I've been reading some notes on the classification of surfaces via edge words (found in this pdf). The authors mention that the connected sum of surfaces corresponds to the concatenation of the corresponding edge words, i.e. $\sigma(W_1 W_2)=\sigma(W_1)\,\sharp\, \sigma(W_2)$, where $W_i$ are arbitrary edge words, and $\sharp$ denotes the connected sum.
Later on, the authors also mention that $\sigma(X)\simeq \sigma(X^{-1})$ for any edge word $X$, which also seems very natural: reading the boundary in the opposite direction shouldn't change the corresponding surface.
However, I'm failing to see how these two conditions are consistent with each other. Don't they also imply that, for any edge word such as $ab$, we would have $\sigma(ab)\simeq \sigma(ab^{-1})$? We'd have
$$\sigma(ab)=\sigma(a)\,\sharp\,\sigma(b)
\simeq \sigma(a)\,\sharp\,\sigma(b^{-1})
\simeq \sigma(ab^{-1}).$$
A possible fallacy I see in the above argument is that if two surfaces are homeomorphic, $S_1\simeq S_2$, that does not mean that we also have $S\,\sharp\, S_1\simeq S\,\sharp \,S_2$.
But if this was the case, then I don't understand how the classification result works: the trick is to manipulate edge words in order to progressively "extract" copies of torii and projective planes. But if we cannot apply equivalences of edge words within a connect sum, wouldn't we have to stop the argument after the first torus/projective plane has been extracted?
Best Answer
There is no contradiction. $\sigma(ab)$ and $\sigma(ab^{-1})$ are both a disk, since no edges are glued together at all.
I'm not sure if the article even deals with surfaces with boundary, but at first glance I think the results you mention still hold.

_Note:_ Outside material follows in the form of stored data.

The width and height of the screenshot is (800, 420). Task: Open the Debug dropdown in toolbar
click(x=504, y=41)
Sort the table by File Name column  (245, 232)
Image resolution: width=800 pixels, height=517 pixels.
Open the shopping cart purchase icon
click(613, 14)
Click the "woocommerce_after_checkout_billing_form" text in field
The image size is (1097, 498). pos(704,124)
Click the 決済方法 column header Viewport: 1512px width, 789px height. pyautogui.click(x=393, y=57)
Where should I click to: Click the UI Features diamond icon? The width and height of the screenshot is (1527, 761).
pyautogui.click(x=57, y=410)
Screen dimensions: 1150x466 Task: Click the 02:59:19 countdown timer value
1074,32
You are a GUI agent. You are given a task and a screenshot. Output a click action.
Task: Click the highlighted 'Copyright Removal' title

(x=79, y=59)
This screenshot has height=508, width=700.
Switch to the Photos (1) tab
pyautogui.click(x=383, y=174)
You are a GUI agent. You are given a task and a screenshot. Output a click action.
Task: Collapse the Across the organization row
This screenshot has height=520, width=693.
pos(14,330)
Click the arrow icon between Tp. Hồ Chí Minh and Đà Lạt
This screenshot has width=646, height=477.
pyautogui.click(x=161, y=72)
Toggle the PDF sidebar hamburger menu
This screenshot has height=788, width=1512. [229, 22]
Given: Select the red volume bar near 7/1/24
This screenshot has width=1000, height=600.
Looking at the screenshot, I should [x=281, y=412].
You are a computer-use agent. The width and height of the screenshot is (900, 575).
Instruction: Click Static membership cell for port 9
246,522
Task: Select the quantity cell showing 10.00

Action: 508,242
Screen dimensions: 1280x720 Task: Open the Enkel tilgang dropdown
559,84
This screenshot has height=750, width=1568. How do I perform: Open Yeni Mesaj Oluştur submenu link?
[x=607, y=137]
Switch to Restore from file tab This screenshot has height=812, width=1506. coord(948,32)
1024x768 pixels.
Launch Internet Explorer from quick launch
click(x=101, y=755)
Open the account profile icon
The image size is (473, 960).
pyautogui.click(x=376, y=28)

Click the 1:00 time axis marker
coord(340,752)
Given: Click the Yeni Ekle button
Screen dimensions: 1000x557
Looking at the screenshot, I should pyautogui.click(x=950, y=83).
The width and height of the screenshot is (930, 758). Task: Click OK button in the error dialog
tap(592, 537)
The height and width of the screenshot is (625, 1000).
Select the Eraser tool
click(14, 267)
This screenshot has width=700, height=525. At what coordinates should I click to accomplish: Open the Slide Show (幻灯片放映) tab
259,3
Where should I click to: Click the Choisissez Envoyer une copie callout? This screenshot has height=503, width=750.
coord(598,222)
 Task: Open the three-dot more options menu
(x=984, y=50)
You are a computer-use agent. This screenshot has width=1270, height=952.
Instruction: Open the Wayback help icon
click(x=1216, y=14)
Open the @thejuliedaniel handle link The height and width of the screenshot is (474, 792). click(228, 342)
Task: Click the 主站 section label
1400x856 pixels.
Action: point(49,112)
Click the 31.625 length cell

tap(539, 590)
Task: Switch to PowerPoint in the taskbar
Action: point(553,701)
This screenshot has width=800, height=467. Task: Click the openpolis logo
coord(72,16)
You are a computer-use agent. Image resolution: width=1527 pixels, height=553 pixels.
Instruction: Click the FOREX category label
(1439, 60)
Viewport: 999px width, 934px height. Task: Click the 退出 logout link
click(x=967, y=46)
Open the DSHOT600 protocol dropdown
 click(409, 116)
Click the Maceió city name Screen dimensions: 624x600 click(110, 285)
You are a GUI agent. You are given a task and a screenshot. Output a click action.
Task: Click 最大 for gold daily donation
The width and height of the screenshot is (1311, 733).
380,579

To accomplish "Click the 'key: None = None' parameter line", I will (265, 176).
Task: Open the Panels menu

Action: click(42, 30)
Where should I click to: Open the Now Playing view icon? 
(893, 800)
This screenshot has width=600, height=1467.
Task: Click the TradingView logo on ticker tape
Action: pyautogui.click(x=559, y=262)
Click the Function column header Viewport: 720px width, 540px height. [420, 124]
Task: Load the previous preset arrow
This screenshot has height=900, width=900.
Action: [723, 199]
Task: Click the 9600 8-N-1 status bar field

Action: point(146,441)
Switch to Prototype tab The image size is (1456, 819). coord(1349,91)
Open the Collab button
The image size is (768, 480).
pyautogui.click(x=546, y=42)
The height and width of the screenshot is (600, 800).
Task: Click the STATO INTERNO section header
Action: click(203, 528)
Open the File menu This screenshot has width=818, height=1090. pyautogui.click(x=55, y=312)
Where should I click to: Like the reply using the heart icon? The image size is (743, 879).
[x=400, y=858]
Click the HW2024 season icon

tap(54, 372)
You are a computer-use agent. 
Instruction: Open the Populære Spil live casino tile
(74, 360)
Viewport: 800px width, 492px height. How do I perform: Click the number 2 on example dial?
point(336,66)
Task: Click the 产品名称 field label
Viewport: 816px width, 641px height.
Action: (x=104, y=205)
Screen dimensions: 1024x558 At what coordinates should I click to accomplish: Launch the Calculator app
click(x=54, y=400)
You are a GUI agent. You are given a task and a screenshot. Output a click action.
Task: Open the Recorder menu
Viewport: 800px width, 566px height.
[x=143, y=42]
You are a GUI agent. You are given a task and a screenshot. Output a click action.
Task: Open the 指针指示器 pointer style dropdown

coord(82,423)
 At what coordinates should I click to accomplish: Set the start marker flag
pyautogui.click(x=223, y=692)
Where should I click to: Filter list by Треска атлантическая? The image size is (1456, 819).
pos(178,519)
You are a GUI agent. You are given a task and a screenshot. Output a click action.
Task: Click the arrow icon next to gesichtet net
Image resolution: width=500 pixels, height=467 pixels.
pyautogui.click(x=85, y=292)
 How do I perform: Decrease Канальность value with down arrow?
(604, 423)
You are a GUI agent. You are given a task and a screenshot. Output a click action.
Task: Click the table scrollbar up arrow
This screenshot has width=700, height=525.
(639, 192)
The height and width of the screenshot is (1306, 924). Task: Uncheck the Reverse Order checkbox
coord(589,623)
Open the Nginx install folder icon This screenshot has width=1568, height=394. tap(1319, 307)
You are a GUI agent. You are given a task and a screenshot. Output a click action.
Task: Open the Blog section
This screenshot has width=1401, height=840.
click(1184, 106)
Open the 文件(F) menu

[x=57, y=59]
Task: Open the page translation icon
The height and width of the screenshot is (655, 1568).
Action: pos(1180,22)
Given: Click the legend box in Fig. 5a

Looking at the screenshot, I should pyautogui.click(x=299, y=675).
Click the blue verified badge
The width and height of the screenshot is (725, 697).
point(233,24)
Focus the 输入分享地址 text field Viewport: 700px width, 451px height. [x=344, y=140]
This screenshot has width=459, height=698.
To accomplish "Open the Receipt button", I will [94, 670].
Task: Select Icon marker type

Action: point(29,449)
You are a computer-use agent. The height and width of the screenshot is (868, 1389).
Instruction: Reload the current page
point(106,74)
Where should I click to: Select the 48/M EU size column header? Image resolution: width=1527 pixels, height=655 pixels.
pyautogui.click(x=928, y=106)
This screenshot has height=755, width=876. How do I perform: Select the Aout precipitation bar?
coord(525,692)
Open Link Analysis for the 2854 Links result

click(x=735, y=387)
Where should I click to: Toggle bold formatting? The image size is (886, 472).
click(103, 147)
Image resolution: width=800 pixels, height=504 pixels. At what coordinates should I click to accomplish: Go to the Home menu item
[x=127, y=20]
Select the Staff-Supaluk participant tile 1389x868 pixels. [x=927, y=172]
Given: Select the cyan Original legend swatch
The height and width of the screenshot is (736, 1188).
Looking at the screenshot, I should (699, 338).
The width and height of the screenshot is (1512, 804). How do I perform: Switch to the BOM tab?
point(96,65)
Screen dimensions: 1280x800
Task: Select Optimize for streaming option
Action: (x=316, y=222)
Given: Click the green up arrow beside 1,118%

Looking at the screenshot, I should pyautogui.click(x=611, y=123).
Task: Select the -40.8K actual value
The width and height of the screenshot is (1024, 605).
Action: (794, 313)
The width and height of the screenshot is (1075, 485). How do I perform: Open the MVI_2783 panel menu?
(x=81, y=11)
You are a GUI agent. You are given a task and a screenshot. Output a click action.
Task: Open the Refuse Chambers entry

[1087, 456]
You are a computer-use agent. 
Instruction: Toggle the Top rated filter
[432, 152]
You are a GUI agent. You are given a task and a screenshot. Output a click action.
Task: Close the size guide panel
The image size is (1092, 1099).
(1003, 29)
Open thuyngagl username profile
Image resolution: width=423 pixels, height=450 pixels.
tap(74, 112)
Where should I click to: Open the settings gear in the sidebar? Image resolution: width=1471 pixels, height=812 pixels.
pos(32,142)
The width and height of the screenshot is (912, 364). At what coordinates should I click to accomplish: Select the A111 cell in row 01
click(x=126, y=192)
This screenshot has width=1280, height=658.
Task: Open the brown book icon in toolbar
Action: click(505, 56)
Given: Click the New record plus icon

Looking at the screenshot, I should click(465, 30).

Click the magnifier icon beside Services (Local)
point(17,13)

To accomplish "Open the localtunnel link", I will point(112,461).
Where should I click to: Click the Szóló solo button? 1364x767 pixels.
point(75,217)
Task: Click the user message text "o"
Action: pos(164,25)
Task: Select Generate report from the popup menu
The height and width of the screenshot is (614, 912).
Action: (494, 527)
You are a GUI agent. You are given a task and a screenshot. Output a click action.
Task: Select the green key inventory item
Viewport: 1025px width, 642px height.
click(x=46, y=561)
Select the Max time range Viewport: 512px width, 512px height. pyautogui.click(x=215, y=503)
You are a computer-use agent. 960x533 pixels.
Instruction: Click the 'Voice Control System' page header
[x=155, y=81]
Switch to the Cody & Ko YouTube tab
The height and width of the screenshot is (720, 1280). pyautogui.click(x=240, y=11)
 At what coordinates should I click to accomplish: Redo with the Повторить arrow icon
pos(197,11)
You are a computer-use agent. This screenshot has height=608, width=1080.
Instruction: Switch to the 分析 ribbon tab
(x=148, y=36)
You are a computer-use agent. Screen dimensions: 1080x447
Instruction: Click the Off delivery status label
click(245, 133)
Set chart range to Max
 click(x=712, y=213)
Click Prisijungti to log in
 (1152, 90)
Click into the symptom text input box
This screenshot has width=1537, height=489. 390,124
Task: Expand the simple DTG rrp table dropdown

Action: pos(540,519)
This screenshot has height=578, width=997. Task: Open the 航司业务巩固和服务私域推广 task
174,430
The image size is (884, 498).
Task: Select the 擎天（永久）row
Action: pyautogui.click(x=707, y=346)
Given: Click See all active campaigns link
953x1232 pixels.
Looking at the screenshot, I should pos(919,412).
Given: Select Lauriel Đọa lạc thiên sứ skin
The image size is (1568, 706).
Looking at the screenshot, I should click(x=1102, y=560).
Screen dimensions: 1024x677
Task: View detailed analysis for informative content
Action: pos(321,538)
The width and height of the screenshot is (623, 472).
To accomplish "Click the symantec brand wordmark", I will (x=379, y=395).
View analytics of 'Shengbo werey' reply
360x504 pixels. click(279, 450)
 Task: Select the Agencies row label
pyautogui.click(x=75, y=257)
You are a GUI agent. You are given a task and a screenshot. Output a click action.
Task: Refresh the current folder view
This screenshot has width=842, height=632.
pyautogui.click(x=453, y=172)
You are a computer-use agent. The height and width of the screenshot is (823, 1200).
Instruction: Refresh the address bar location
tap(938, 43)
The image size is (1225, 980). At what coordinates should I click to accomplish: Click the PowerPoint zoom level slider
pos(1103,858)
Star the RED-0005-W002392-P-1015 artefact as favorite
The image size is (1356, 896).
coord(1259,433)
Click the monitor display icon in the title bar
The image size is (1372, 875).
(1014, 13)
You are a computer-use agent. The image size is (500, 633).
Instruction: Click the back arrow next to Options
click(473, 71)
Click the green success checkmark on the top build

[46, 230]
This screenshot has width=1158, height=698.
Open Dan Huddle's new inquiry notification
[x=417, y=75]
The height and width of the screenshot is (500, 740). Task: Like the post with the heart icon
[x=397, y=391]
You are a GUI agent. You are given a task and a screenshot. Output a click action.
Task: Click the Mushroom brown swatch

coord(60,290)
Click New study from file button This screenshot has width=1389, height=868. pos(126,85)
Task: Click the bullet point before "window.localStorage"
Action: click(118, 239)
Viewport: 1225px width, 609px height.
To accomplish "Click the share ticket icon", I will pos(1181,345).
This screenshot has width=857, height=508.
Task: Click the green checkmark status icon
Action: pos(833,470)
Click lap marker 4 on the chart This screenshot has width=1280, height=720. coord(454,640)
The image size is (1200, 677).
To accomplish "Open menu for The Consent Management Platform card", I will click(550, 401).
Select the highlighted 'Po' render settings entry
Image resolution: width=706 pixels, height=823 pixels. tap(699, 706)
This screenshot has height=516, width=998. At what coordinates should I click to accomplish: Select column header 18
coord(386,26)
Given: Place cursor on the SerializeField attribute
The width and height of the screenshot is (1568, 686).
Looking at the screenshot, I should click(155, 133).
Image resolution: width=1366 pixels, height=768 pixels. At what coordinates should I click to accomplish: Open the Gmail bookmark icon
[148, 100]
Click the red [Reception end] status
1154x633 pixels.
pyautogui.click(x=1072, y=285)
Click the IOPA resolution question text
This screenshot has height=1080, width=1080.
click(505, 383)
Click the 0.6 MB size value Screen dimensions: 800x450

EDIT: I see the problem. I think the result just only work for closed surfaces, since e.g. $$ \sigma(a)\mathop\# \sigma(a^{-1}) \simeq disk\mathop \#disk \simeq tube \not\simeq sphere \simeq\sigma(aa^{-1}) . $$ It fails because we connect the surfaces at interior points, which makes the proof fail for surfaces with boundary. The article doesn't really mention it, but I'm pretty sure it's assumed that an edge-word contains each letter exactly twice, so the edges are glued in pairs. Also, the two edge words should be disjoint, i.e. not contain any common letters, since they need to represent two surfaces in their own right, i.e. they don't "know" each other. So something like $$ \sigma(aa^{-1}.bcb^{-1}c^{-1}) = \sigma(aa^{-1})\mathop\#\sigma(bcb^{-1}c^{-1}) = \sigma(aa^{-1})\mathop\#\sigma(cbc^{-1}b^{-1}) = \sigma(aa^{-1}cbc^{-1}b^{-1}) $$ is allowed.